Scotland fans at the game with Norway. (John Carter, UK).


"If you are a third official, could you please make yourself known to the nearest steward. We don't have one and The ref's pulled a hammy!"
Heard at the Ross County-Livingston game. (Kieran Tennant, Scotland).

Gillingham players at Wembley
Home at last!

"Three visits to Wembley in 10 years, does that qualify us for a second home allowance?"
Gillingham announcer after the play-off semi-final against Rochdale. (Dave Burns, UK).

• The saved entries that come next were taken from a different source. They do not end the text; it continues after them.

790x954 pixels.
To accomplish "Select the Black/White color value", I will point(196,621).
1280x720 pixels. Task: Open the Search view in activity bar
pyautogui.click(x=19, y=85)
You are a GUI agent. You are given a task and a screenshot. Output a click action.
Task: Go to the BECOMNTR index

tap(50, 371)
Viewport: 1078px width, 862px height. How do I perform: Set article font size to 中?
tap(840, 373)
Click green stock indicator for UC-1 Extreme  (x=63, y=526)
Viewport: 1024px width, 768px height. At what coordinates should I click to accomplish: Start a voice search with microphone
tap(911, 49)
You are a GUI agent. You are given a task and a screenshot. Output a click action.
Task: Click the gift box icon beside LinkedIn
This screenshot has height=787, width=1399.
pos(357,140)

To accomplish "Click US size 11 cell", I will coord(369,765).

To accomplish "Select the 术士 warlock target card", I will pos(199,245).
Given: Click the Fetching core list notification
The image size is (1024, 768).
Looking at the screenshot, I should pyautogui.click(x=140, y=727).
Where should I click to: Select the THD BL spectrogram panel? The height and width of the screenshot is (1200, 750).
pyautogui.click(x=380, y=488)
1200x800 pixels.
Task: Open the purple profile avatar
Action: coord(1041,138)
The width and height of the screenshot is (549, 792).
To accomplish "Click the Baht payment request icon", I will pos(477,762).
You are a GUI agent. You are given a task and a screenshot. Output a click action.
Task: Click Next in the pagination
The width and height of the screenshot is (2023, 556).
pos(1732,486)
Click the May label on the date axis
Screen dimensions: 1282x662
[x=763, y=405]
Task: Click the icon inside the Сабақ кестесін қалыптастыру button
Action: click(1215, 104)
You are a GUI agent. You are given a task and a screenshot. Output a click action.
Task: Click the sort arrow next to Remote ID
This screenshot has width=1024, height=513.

"And the scorer for Forfar in the 170th minute... Sean Kilgannon."
At the Stenhousemuir-Forfar match after Forfar scored (with the last kick of the game) from a free-kick awarded VERY late into injury time. (Dave Crompton, Scotland).

"Anyone interested in going to the Dungannon Swifts game next Saturday, a taxi will leave outside the ground at 11.30am."
Announced at the end of a Newry Town home league match.(Niall Mccarroll, Ireland).

"Rangers won-Celtic Didnae."
St Mirren announcer reporting the 1-0 win for Rangers over Celtic. (Scott Stafford, Scotland).


"Enjoy Leicester, Ricky."
Banner at Sri Lanka v Australia Twenty20 game. (Karl Hills, England).

And those banners of the season we missed...

"Jesus saves.......but Cahill nets the rebound."
Spotted at the FA Cup Final. Priceless. (Tim Wardrop, UK).

"Jimmy Abdul. One man, one goal, 36,000 hotel cancellations."
Millwall banner at Wembley play-off referring to the Leeds supporters who prematurely booked hotels for the final.(Mark Bates, England).